A few years ago, a reviewer wrote this about my second pseudonymous novel: "Kenneth Abel must be either a cop or a mafioso. He really knows his drugs."

Sadly, "Kenneth Abel" was nothing so glamorous. What he was at the time that review was published was an assistant professor of English at Kenyon College, and what he knew was that he had a Shakespeare class to prepare for the next morning and a stack of English 1-2 papers to grade waiting in his office in Sunset Cottage. Some fiction writers wander the world in search of a great story, or throw themselves into the lives of their characters--hunting lions in Africa, fighting bulls in Spain, enlisting as a mercenary in some distant colonial war. The rest of us do research.

One of the most famous pieces of advice given to young writers is "Write what you know." And yet, as anyone who has ever taught fiction writing to undergraduates can testify, telling an eighteen-year-old to "write what she knows" is dangerous: what young people "know" is what they've seen on TV, along with the horror that is middle school and the world-weary decadence of 2:00 a.m. at the Psi U lodge. "Please," I find myself begging them six weeks into a fiction workshop, "don't write what you know!" In fact, if I could revise this most basic rule of writing, it would be, "Don't write what you know; know what you write."

So how do you know what it's like to work as an Elvis impersonator in the Philippine liberty port of Olongapo, as Kenyon's Writer-in-Residence P.F. Kluge describes in his novel Biggest Elvis? Or to be a union organizer in Iowa meat-packing plants, like one of Kenyon Review editor David Lynn's characters in Wrestling with Gabriel? Or to run a scrap metal yard, the setting at the heart of Kenyon Review fiction editor Nancy Zafris's novel The Metal Shredders?

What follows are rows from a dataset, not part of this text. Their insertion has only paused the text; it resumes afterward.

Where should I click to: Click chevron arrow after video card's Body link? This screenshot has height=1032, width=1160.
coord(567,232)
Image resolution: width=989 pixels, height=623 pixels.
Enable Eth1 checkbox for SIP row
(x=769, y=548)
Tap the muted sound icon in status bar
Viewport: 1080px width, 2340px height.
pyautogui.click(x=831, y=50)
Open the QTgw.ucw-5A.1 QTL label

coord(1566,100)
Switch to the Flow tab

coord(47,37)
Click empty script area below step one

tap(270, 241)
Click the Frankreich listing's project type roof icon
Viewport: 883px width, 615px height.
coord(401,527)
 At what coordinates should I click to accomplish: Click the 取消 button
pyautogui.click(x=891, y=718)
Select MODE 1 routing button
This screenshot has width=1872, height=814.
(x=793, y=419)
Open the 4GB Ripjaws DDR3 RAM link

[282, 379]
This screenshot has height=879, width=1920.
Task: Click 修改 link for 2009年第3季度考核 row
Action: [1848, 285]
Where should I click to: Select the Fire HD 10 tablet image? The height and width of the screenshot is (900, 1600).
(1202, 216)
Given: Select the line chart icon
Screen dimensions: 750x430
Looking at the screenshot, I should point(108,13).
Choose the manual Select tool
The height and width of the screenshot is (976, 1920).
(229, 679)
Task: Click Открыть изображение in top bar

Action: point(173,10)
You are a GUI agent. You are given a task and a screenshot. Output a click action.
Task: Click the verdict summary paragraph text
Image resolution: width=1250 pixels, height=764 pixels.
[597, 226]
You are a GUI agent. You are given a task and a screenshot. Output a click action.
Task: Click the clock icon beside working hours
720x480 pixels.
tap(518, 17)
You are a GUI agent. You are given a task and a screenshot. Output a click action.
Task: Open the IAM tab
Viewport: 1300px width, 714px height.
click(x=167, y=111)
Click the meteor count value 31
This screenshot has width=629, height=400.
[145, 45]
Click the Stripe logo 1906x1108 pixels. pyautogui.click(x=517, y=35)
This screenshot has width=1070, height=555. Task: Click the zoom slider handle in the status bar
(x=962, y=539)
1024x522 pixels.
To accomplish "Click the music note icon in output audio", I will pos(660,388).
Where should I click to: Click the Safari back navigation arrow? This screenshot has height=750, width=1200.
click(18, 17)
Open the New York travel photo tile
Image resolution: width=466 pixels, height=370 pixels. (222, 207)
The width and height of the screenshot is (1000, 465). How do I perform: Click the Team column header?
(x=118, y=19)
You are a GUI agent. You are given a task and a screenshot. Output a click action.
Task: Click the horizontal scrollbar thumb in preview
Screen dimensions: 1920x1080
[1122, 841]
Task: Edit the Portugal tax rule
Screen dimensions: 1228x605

How do you investigate a murder, or commit one? What's it like to deal drugs in a New Orleans housing project? How does it feel to smoke hashish in a brothel in Baluchistan in 1842, or to stand trial for heresy in Renaissance Florence?

The answer to all those questions, of course, is research--or, more accurately, the way a novelist combines that research with imagination. Like the foundation of a building, research gives the writer's imagination a solid basis in reality to support the mind as it shapes a world. For a fiction writer, research frees the mind to explore the human experience within any situation.

Fans of the historical novelist Patrick O'Brien often express their amazement at the remarkable detail with which he recreated the daily life of a British warship during the Napoleonic wars. Many of those details can be found in history books, biographies, or the ships' logs gathering dust in the archives of the British Admiralty. But it is the novelist's imagination that breathes life into those facts by considering what a man might see, smell, and feel as he stands on a ship's deck on the midnight watch. Research is a novel's rigging, the intricate web of lumber and rope that one uses to catch the wind; it takes the imagination to fill those sails and get the story moving.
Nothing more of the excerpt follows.